Hi, I tried relocate old outlets, 2''away. I have 3 old wires - B and W in a black protection material, with copper wires connected by nuts to the metal box (was build 1960).I marked all the wires and connected like it was before,copper wires, I suppose grounding, I connected all together, and conn to the green screw in the outlet. One b wire a hot, was connected to the right screw terminal and two w wires and the two are connected to the to screws at the left terminal. The leftover two B wires and one W ! one were connected together like they were before When I connected all of them I had a power shortage. there are 3outlets in my room, and 2 flood lights that operate from a dimmer switch. I think that the dimmer switch was connected to this outlet. I tried all combinations of B wire with the W, but nothing worked. May be it was the shortage after i tried to pull some wire from the studs? May be i killed dimmer? Is it possible that two B wires and one W connected together? How to fix it?


----------



## 6mcmlxv5 (Nov 17, 2007)

Hope you get this!!! It would appear based on your info that there was a power source coming into the box 1b, 1w and a power source feeding something down the line. 1b, 1w. the third wire however has me confused.

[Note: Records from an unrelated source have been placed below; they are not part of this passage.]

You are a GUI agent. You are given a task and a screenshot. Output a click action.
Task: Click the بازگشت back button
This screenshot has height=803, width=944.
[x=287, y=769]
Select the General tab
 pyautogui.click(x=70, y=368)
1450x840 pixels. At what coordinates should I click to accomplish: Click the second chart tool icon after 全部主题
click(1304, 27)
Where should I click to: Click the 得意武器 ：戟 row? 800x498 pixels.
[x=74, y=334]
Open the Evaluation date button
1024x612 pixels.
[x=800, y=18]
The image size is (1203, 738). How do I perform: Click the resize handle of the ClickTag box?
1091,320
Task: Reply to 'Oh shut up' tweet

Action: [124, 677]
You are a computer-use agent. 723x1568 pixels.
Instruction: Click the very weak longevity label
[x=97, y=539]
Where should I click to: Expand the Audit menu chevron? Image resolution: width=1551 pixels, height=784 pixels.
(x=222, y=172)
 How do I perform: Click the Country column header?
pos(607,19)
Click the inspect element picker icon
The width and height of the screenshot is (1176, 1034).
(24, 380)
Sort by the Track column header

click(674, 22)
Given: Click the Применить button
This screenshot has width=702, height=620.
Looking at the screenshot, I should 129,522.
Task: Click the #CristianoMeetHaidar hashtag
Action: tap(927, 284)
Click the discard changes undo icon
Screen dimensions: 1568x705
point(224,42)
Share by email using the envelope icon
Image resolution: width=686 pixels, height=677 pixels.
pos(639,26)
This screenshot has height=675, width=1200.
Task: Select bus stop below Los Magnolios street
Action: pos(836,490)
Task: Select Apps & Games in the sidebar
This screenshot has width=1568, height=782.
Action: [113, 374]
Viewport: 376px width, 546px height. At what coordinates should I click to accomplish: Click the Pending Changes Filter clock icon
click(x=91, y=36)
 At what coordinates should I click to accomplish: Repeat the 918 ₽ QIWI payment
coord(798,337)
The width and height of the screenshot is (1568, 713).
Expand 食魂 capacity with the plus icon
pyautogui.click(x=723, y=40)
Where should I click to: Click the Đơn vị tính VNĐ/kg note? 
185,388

It is possible that whoever installed the dimmer switch fed it hot from that receptacle but w/o any further info it is hard to say. I would recommend you contact me F.O.C. by way of email @ [email protected] and I will see if I can help you figure it out.


----------



## sparky1980 (Nov 17, 2007)

First of all, undo all your connections that you made in the outlets,except the grounds(bare copper wires), cap off all wires individually using wirenuts(put a wirenut on each wire, then turn on the circuit breaker. If you have no short and breaker does not trip then you did not pinch any wires iside the wall.
After that get a hot stick tester,voltage indicator(tester that using inductive voltage to indicate the power in the wire, can be bought at construction store for around $15). Check all your white and black wires with it . 
---I assume that it will show nothing on whites and will indicate at least one black being hot. If it indicates only one black being hot then: turn off the breaker in the panel, test all wires agane make sure that circut is dead and black is not hot anymore. Connect all blacks together and all whites together. Try to reset breaker and see if it works wthout tripping. Then turn off the power agane, land all your blacks on right side ofreceptacles and white ones on left. Test agane see if this fixes it.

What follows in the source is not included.